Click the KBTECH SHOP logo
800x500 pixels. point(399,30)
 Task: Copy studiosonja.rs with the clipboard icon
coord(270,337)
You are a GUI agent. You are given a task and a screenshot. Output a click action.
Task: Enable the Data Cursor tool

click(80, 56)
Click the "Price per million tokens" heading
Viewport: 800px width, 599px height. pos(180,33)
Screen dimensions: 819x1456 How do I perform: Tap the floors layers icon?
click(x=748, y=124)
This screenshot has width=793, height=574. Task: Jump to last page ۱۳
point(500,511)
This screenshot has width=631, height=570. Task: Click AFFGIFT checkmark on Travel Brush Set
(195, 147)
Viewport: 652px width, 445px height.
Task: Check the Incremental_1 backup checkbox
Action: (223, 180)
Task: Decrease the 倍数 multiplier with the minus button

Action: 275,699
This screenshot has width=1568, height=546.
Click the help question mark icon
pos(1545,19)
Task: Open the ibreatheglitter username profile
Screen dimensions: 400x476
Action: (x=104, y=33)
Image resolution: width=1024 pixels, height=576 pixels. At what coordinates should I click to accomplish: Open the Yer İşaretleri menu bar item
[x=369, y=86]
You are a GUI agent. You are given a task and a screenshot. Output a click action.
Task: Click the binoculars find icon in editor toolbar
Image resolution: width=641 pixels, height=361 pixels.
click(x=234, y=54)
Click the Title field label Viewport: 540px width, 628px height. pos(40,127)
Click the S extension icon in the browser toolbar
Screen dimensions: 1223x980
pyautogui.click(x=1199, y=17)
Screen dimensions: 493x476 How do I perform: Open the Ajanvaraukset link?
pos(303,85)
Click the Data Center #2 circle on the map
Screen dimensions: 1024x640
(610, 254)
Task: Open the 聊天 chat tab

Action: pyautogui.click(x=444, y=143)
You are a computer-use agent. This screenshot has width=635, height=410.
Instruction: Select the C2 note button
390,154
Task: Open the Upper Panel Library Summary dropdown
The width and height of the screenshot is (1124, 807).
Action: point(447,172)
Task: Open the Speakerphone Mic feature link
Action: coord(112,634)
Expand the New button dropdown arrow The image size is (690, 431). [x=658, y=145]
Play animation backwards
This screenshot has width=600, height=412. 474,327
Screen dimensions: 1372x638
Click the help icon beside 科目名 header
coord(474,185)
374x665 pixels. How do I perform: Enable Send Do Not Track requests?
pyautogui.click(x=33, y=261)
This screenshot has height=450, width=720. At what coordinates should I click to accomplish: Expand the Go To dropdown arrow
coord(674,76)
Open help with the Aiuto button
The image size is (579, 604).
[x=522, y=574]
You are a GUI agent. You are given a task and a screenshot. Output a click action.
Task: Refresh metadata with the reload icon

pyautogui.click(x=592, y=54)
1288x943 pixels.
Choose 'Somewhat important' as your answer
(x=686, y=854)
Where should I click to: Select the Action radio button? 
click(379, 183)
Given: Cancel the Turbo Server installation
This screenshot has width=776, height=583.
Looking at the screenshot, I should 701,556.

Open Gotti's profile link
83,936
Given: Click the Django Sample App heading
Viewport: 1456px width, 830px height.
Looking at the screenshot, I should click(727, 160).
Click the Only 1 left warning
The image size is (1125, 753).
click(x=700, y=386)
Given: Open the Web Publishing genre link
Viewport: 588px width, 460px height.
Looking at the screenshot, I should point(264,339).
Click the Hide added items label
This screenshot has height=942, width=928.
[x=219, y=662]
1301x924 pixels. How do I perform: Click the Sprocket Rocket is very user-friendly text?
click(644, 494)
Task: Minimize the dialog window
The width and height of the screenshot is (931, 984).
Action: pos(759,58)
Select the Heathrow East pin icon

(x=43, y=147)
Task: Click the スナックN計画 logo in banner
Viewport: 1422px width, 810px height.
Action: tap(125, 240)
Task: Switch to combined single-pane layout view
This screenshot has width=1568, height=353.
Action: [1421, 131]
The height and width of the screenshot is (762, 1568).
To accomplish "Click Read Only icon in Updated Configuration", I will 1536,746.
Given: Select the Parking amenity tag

» EXERCISE OBJECTIVE: Would you please reproduce the entries above word for word?

» ANSWER TO THE EXERCISE:
Click the KBTECH SHOP logo
800x500 pixels. point(399,30)
 Task: Copy studiosonja.rs with the clipboard icon
coord(270,337)
You are a GUI agent. You are given a task and a screenshot. Output a click action.
Task: Enable the Data Cursor tool

click(80, 56)
Click the "Price per million tokens" heading
Viewport: 800px width, 599px height. pos(180,33)
Screen dimensions: 819x1456 How do I perform: Tap the floors layers icon?
click(x=748, y=124)
This screenshot has width=793, height=574. Task: Jump to last page ۱۳
point(500,511)
This screenshot has width=631, height=570. Task: Click AFFGIFT checkmark on Travel Brush Set
(195, 147)
Viewport: 652px width, 445px height.
Task: Check the Incremental_1 backup checkbox
Action: (223, 180)
Task: Decrease the 倍数 multiplier with the minus button

Action: 275,699
This screenshot has width=1568, height=546.
Click the help question mark icon
pos(1545,19)
Task: Open the ibreatheglitter username profile
Screen dimensions: 400x476
Action: (x=104, y=33)
Image resolution: width=1024 pixels, height=576 pixels. At what coordinates should I click to accomplish: Open the Yer İşaretleri menu bar item
[x=369, y=86]
You are a GUI agent. You are given a task and a screenshot. Output a click action.
Task: Click the binoculars find icon in editor toolbar
Image resolution: width=641 pixels, height=361 pixels.
click(x=234, y=54)
Click the Title field label Viewport: 540px width, 628px height. pos(40,127)
Click the S extension icon in the browser toolbar
Screen dimensions: 1223x980
pyautogui.click(x=1199, y=17)
Screen dimensions: 493x476 How do I perform: Open the Ajanvaraukset link?
pos(303,85)
Click the Data Center #2 circle on the map
Screen dimensions: 1024x640
(610, 254)
Task: Open the 聊天 chat tab

Action: pyautogui.click(x=444, y=143)
You are a computer-use agent. This screenshot has width=635, height=410.
Instruction: Select the C2 note button
390,154
Task: Open the Upper Panel Library Summary dropdown
The width and height of the screenshot is (1124, 807).
Action: point(447,172)
Task: Open the Speakerphone Mic feature link
Action: coord(112,634)
Expand the New button dropdown arrow The image size is (690, 431). [x=658, y=145]
Play animation backwards
This screenshot has width=600, height=412. 474,327
Screen dimensions: 1372x638
Click the help icon beside 科目名 header
coord(474,185)
374x665 pixels. How do I perform: Enable Send Do Not Track requests?
pyautogui.click(x=33, y=261)
This screenshot has height=450, width=720. At what coordinates should I click to accomplish: Expand the Go To dropdown arrow
coord(674,76)
Open help with the Aiuto button
The image size is (579, 604).
[x=522, y=574]
You are a GUI agent. You are given a task and a screenshot. Output a click action.
Task: Refresh metadata with the reload icon

pyautogui.click(x=592, y=54)
1288x943 pixels.
Choose 'Somewhat important' as your answer
(x=686, y=854)
Where should I click to: Select the Action radio button? 
click(379, 183)
Given: Cancel the Turbo Server installation
This screenshot has width=776, height=583.
Looking at the screenshot, I should 701,556.

Open Gotti's profile link
83,936
Given: Click the Django Sample App heading
Viewport: 1456px width, 830px height.
Looking at the screenshot, I should click(727, 160).
Click the Only 1 left warning
The image size is (1125, 753).
click(x=700, y=386)
Given: Open the Web Publishing genre link
Viewport: 588px width, 460px height.
Looking at the screenshot, I should point(264,339).
Click the Hide added items label
This screenshot has height=942, width=928.
[x=219, y=662]
1301x924 pixels. How do I perform: Click the Sprocket Rocket is very user-friendly text?
click(644, 494)
Task: Minimize the dialog window
The width and height of the screenshot is (931, 984).
Action: pos(759,58)
Select the Heathrow East pin icon

(x=43, y=147)
Task: Click the スナックN計画 logo in banner
Viewport: 1422px width, 810px height.
Action: tap(125, 240)
Task: Switch to combined single-pane layout view
This screenshot has width=1568, height=353.
Action: [1421, 131]
The height and width of the screenshot is (762, 1568).
To accomplish "Click Read Only icon in Updated Configuration", I will 1536,746.
Given: Select the Parking amenity tag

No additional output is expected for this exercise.